## Data entries:
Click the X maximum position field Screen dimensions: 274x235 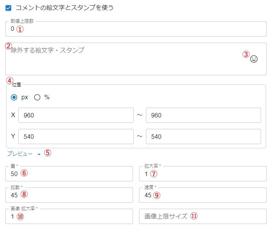pyautogui.click(x=203, y=115)
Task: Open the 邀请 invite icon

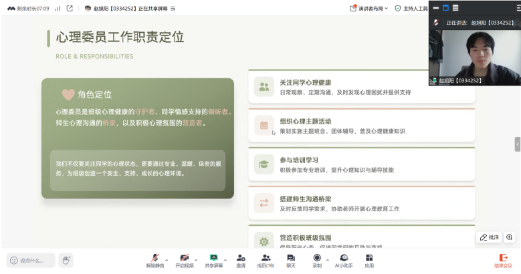Action: click(x=240, y=259)
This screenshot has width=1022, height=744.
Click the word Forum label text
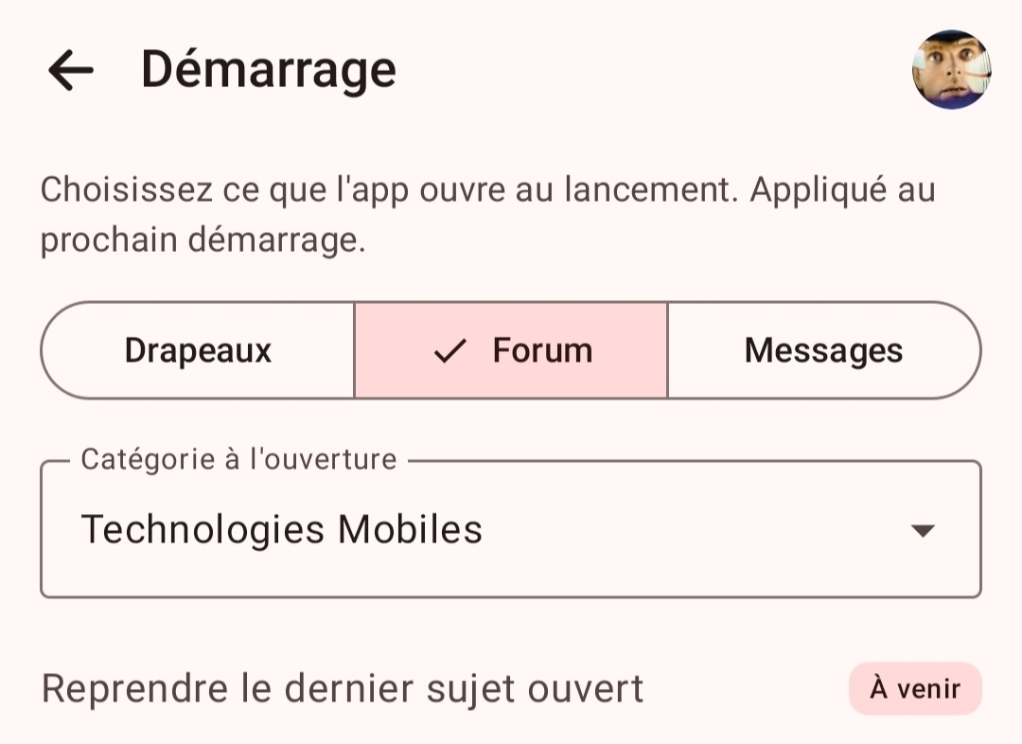pyautogui.click(x=543, y=350)
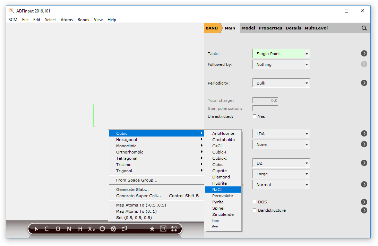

## What the task asks:
Convert the listing, from the line containing "This screenshot has width=1022, height=744." through the end of the listing, into a JSON list of strings with one string per line and blank lines omitted. Leave the pictures out of the answer.

## Worked solution:
[
  "This screenshot has width=1022, height=744.",
  "Click the word Forum label text",
  "pyautogui.click(x=543, y=350)"
]